**WORK TO BE COMPLETED**
From the entries below, transcribe exactly the lines between the line holding "Screen dimensions: 1041x546" and the line holding "the Risultati ricerche", inclusive; skip all other lines.

**RECORD EXTRACTS**
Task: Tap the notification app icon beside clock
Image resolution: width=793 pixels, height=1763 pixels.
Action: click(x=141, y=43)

---

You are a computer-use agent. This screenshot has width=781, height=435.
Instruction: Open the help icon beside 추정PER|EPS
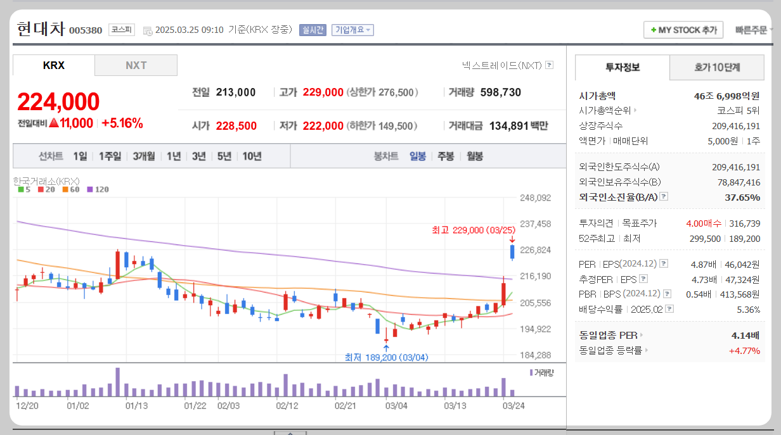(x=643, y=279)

==

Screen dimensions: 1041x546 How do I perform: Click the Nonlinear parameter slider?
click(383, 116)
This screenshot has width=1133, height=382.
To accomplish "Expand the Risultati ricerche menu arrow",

**ANSWER TO THIS PROBLEM**
Screen dimensions: 1041x546 How do I perform: Click the Nonlinear parameter slider?
click(383, 116)
This screenshot has width=1133, height=382.
To accomplish "Expand the Risultati ricerche menu arrow",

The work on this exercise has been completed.